TASK BRIEF:
Count the lines below that hold the word "will" and say how many, with no other text.

RECORD EXTRACTS:
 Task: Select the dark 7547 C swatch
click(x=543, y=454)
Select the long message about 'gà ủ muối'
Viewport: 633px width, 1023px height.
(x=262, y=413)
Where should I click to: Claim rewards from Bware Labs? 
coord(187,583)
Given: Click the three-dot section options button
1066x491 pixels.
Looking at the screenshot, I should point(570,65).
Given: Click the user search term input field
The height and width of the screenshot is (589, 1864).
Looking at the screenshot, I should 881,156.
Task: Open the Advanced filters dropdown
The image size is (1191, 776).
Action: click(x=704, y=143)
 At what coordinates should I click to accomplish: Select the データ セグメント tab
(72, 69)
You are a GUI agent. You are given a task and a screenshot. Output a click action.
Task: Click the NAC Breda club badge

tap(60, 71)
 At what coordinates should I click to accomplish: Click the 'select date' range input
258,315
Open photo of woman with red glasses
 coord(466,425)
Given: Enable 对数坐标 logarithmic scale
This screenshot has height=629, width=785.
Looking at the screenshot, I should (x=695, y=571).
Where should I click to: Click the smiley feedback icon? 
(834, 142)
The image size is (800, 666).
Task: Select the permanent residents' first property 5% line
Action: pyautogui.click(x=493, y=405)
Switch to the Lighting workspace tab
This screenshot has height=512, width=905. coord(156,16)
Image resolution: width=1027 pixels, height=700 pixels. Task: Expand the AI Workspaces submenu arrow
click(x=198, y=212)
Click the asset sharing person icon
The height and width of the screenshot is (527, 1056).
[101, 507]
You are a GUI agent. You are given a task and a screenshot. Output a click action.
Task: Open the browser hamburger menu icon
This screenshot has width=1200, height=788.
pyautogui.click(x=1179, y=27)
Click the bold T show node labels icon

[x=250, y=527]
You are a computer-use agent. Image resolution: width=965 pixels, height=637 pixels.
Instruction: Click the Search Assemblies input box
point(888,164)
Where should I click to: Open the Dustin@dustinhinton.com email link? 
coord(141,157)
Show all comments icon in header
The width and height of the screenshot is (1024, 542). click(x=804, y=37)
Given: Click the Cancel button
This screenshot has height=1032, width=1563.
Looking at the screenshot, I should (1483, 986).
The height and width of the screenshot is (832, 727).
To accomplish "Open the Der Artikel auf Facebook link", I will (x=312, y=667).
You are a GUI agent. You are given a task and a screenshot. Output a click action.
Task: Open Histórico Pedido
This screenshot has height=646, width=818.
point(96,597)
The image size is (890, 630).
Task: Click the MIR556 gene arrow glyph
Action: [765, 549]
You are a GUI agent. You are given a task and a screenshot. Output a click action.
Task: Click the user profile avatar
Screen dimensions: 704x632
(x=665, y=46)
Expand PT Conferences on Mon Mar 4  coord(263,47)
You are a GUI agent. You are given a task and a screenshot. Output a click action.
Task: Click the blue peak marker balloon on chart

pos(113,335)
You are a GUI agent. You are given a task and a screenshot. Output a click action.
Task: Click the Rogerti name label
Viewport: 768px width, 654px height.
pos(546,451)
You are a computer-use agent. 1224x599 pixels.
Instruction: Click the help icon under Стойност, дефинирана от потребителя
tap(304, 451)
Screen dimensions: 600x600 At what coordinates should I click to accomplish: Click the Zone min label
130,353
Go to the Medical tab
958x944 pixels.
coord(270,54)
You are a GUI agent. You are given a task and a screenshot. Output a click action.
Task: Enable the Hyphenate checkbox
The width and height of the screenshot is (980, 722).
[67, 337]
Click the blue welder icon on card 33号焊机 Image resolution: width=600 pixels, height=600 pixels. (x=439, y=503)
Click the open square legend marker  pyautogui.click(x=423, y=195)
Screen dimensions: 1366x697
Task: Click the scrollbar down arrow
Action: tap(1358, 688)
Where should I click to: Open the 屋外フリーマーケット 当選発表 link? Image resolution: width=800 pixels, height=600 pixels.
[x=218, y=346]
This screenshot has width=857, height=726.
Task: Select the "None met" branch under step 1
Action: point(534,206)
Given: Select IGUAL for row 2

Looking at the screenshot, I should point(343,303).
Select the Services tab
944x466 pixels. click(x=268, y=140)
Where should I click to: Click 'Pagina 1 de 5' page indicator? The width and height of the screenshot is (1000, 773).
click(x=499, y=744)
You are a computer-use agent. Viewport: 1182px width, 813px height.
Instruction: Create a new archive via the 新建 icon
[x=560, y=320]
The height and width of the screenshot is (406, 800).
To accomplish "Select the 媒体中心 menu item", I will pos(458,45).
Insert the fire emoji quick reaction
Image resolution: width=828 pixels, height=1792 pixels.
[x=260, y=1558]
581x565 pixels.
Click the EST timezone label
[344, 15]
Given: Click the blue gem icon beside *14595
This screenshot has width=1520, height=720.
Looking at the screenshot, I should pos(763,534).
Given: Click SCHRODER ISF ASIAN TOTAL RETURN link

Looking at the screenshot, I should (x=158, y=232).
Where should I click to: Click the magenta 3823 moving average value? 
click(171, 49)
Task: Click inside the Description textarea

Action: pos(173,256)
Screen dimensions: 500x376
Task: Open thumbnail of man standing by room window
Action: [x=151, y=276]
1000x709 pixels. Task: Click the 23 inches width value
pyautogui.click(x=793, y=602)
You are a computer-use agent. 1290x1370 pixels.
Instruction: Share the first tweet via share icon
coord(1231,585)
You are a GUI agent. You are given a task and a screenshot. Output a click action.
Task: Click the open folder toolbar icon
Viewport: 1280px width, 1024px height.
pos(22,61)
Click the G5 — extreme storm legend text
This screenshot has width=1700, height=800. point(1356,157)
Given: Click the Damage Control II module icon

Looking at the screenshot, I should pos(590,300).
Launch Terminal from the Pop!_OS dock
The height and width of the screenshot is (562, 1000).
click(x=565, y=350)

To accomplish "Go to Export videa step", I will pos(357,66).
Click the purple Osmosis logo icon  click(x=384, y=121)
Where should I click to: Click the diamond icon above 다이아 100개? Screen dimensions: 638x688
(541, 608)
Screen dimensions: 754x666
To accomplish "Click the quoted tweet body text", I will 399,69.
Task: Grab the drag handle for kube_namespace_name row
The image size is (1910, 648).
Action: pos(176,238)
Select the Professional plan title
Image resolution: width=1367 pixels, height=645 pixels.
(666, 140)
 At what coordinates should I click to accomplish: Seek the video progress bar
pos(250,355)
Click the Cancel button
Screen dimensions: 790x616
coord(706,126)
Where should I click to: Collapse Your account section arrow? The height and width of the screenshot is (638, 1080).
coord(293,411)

RESPONSE TO THIS EXERCISE:
4